Panorama d’une société française contrastée

Le 24 mars 2010, le sociologue et économiste Robert Rochefort, député européen, ancien directeur du CREDOC, a exposé aux évêques son analyse des évolutions et des défis pour la société française. Entretien

Vous avez présenté aux évêques un panorama contrasté de la société française. Quels en sont les traits majeurs ?

La société française est aujourd’hui prise au piège de sa construction individualiste : cette évolution se traduit par une grande solitude des individus, une culpabilisation de ceux qui n’y arrivent pas, une recherche du plaisir et du bonheur qui débouche sur une inquiétude et une angoisse croissantes.

Si, en 1968 la crise qui touchait la société française était économique, on peut dire aujourd’hui qu’elle est avant tout psychologique. Notre société est déprimée.

Se pose parallèlement la question du rapport, désormais fragilisé, au collectif. Or ce sont les instances collectives qui « font société ».

Toutes les grandes institutions, conçues à une époque où le collectif l’emportait sur l’individu, sont confrontées à la nécessité de se moderniser.

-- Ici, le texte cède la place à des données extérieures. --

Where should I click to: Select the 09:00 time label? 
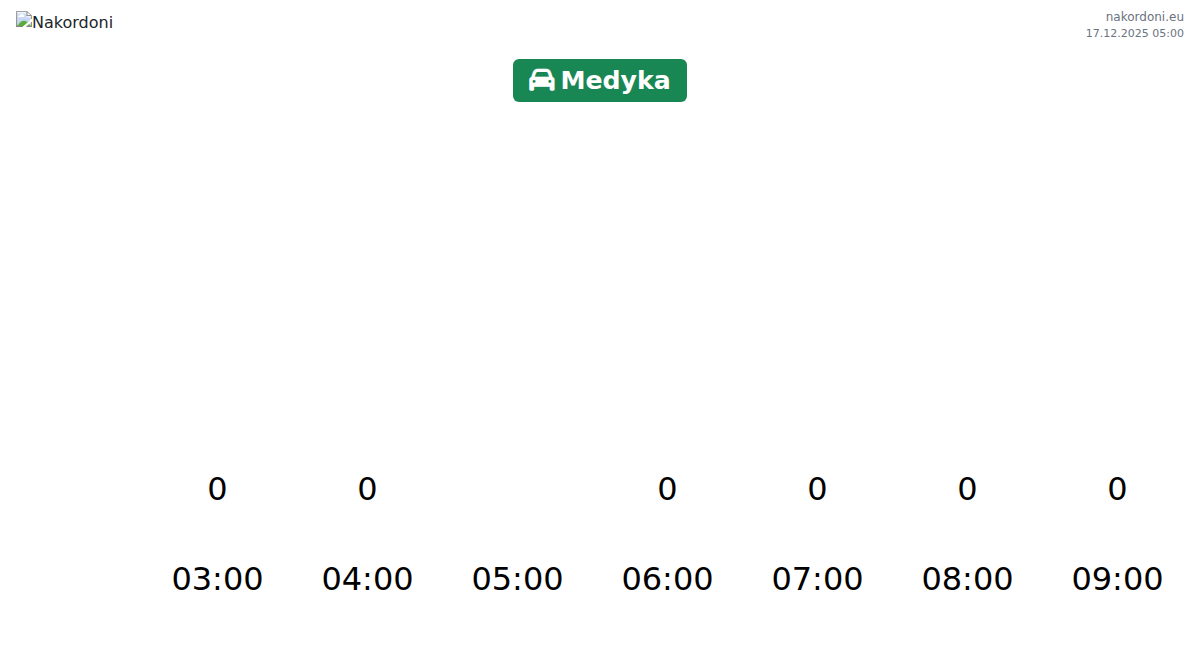coord(1117,579)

Ce qui pose des questions de fond : doivent-elles êtres fédératrices et œuvrer pour la réduction des inégalités ou, au contraire, faire du sur-mesure en s’adaptant au projet de chaque individu ?

Cette question est, par exemple, aujourd’hui au cœur des débats sur l’école.

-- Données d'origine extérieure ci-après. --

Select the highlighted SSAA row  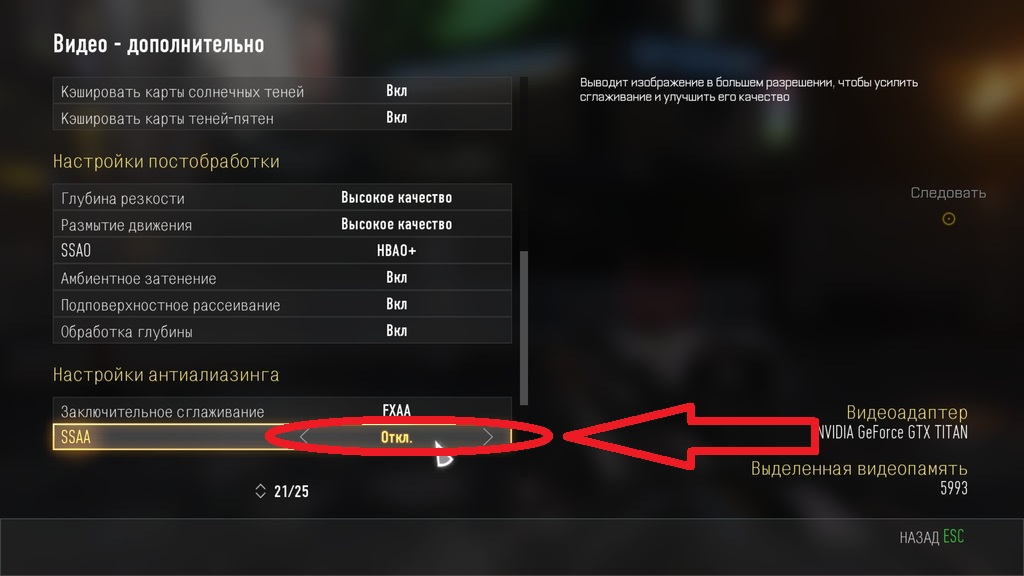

Face au malaise de la société, vous avez évoqué dans votre intervention une forte recherche de valeurs…

Les valeurs sont en effet de retour. Toutes les entreprises disposent désormais de chartes mettant l’homme au cœur du dispositif. Les écoles de commerce dispensent des cours d’éthique. On assiste à une recherche de sens qui, si elle est un élément positif, peut aussi être instrumentalisée au service du marketing et d’une dimension purement cosmétique.

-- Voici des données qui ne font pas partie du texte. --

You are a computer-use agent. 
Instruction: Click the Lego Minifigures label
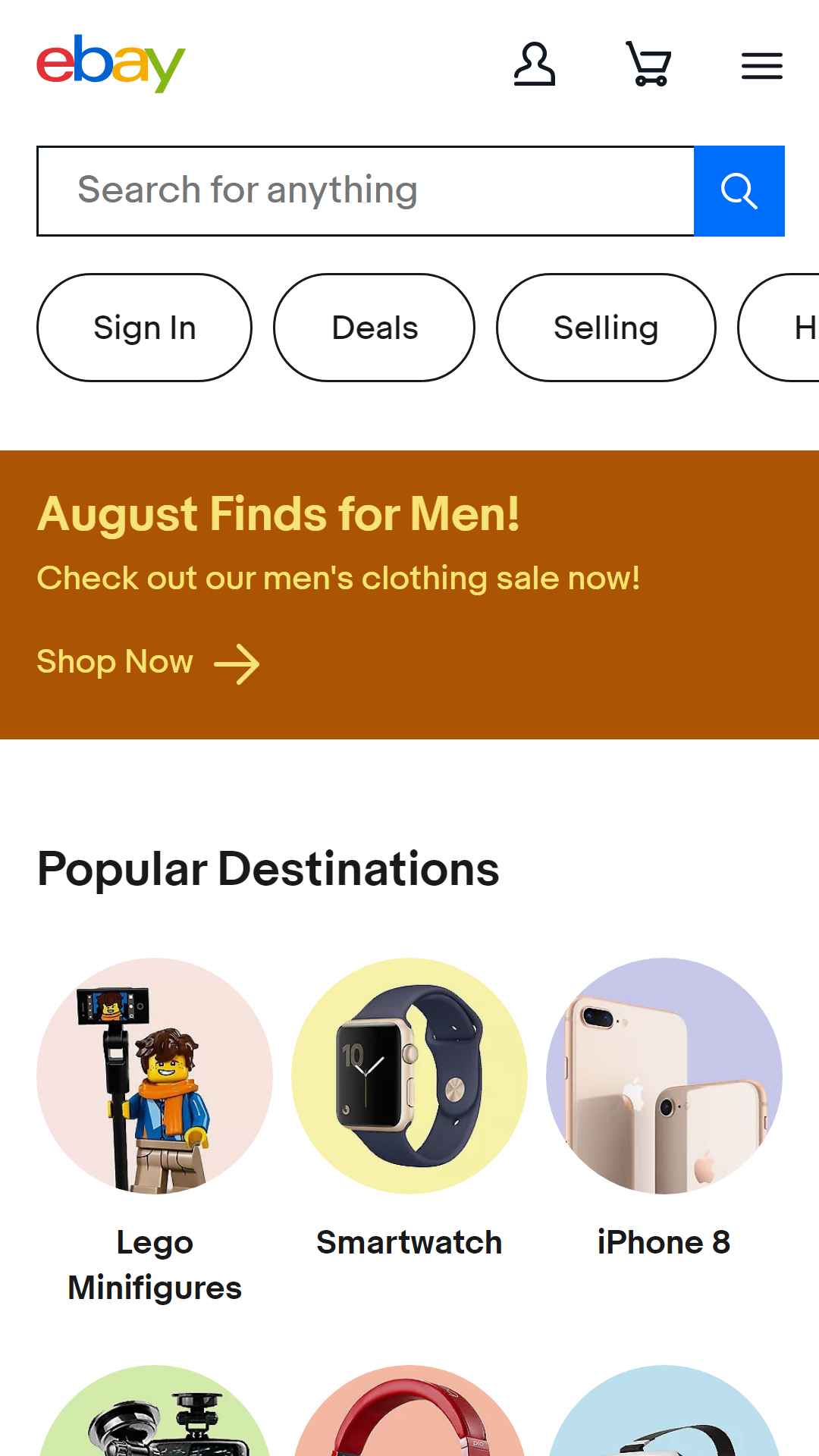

Cette recherche de valeurs s’accompagne d’une exigence d’exemplarité. Aux enseignants qui doivent transmettre la valeur d’apprendre, on reproche de ne pas incarner le bonheur d’enseigner leur matière. Aux politiques, qui défendent le bien commun, on reproche la recherche de leur intérêt personnel. A l’Eglise, qui est engagée auprès des plus pauvres, on oppose sa supposée richesse.

Or les valeurs sont plus grandes que les hommes et les femmes qui essaient de les incarner ! Notre société voudrait l’inverse et prend ce prétexte pour rejeter ces mêmes valeurs.

Paradoxalement, face à cette recherche, on voit apparaître un nouveau paganisme, qui se cache, par exemple, derrière certains aspects de l’écologie.

Vous avez aussi partagé des éléments de vitalité au sein de notre société

J’ai effectivement évoqué, notamment, la structure familiale qui, en exprimant sa capacité à montrer des visages multiples, est un ressort dans notre société.

D’une façon générale, les communautés humaines de proximité sont pleines de vitalité et facteur de lien social. On peut citer l’exemple des associations. Dans ces lieux où perdure la recherche de l’intérêt général, notons que les militants chrétiens constituent souvent la colonne vertébrale. Sans leur présence, il y aurait un manque de maillage, notamment dans les quartiers en difficulté.

Autre élément positif : le désir de vivre autrement en passant de l’avoir à l’être. Un point qui rejoint l’encyclique Caritas in Veritate, qui évoque le don, la gratuité…

Vous avez plusieurs fois cité l’encyclique Caritas in Veritate.

En tant qu’ancien vice-président des Semaines sociales, j’attendais effectivement ce texte avec une certaine impatience. Il n’est pas compliqué mais complexe parce que le monde l’est.

J’ai apprécié, notamment, la vision positive développée par le pape Benoît XVI sur la mondialisation.